◆ **Assignment**: Among these entries, how many lines contain "agent"? Say the number and nothing else.

Stored records
____________________
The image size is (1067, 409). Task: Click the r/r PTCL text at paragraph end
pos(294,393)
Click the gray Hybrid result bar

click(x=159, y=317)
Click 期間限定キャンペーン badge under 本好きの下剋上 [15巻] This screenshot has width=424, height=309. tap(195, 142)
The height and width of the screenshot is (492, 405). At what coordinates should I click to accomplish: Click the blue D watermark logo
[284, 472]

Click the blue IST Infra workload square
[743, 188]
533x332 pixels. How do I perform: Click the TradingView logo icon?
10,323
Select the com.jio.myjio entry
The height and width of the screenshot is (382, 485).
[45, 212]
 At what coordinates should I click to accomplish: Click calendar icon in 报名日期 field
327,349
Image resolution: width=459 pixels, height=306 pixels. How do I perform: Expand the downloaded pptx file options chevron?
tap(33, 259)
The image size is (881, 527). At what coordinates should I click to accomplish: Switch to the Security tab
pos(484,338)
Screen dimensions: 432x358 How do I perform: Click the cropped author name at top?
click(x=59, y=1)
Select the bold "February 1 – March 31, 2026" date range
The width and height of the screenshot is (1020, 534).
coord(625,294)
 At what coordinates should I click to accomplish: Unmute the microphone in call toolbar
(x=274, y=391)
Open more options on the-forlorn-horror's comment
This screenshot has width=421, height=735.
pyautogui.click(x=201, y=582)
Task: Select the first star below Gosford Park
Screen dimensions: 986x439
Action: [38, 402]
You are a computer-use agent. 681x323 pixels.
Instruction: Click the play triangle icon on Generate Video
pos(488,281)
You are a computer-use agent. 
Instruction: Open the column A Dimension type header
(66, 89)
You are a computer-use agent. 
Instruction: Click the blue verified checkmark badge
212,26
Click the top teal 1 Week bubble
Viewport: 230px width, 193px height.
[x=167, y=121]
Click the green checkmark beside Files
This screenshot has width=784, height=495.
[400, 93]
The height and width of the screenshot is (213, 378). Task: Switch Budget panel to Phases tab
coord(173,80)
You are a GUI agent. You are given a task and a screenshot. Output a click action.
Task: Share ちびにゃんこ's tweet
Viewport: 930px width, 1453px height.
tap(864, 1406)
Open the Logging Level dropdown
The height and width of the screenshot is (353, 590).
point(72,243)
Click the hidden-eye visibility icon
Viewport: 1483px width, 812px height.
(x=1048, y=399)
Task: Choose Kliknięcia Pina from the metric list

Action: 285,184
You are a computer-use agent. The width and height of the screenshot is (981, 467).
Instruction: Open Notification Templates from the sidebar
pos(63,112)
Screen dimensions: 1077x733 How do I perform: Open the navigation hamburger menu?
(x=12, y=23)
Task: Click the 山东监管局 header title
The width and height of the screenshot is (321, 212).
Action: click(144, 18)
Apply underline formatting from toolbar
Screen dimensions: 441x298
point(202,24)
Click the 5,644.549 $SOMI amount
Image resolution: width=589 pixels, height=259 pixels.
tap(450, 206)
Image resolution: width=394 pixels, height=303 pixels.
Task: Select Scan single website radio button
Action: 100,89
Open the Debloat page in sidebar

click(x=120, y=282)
____________________
◆ **Written response**: 5